Moss shook his head and frowned. Loon only said things like this when he was alone with Moss; the others would just joke at such questions. But Moss regarded the stag’s big weird eyes, which somehow conveyed so clearly its mute endurance, and pushed his mobile face through any number of expressions to show he was thinking, before venturing,—Maybe he was just thinking he should have been walking one leg at a time to test the snow. That’s probably what I would be thinking.
—But not only that.
—No. No, he was probably sad. Maybe thinking of his wives. It’s strange how deer have rectangular pupils, isn’t it? They look like they’re from somewhere else.
—Thorn says animals’ eyes show they don’t have human souls. There’s no flutter or movement, they’re always just stuck there in one position looking.
—So our soul is in the whites of our eyes? I don’t believe it. This deer looked at you just like you looked at him. There’s no difference except the square pupils, but even so you can see just what he’s thinking, I mean look at him! Hey, we’re sorry about this, brother, he said to the frozen deer,—but we need to eat. So thanks for helping us out!
And with that he plunged his spear between two neckbones and began to slice between them. After that they took turns in the low sun skinning the body and cutting it up with their spears. Under the spear tips the frozen meat had its usual hardness, crystalline yet flexible; they thrust between joints, bent them apart with twists from the end of the spear, cut back and forth at the meat. The blood still frozen in the beast’s veins was going to be much prized by their women back at camp. It took hard work for most of that short day to get the body into pieces they could carry in their sacks and haul behind them through the snow, using its own halved skin as a rough rope to drag them along.
By the time they were ready and on their way, the sun was low in the west, casting long black shadows over the snow, which was hardening quickly back to a surface they could walk on without snowshoes. They were a long way from home, and when the sun went down behind the hills to the west, the air quickly got much colder. But there’s always heat in hurry, as the saying had it, and without discussing it they picked up their pace and cronched over the snow side by side. It was only when it was this cold that they could hike this hard without overheating. It came on them again; they were made to run in cold like this.

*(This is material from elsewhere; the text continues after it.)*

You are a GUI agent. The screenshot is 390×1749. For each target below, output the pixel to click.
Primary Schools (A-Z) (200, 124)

Behind them the moon rose. It was the first night after full, and the fat moon turned the sky a thick twilight blue, which then infused the white snow under their feet. A world of blues: when they came to the broad ridge between loops, and could see far up and down the gorge of the Urdecha, and over the hills on both sides of it, the sky and the land were still so lit by the blue moonlight that they felt they could see everything. It was Mother Earth at her most beautiful, her every curve and declivity glowing distinctly; though blanketed by snow, it was in these moony nights that she looked most naked, the bare blue flesh of her hillsides smooth and curvaceous.

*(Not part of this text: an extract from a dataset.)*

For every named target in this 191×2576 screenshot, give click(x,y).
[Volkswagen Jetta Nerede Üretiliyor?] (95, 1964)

Before the last drop to Loop Meadow they stopped and looked around wordlessly at it for a while. Nothing moved, no wind, no sound. It was like a spirit world, a world beyond the sky, where the stillness quivered with a mystery. The few stars were fat and blurry, and they swam about as Loon blinked and blinked in the cold. They stood inside a black starry bag, on a white body, and everything was much bigger than could be grasped. So many times they had gone out at night during full moons to see things look like this, all the way back to when they were little boys, slipping out of the big house when most of the women were in the women’s house and there was no one to catch them. Loon and Moss were the two who liked it most.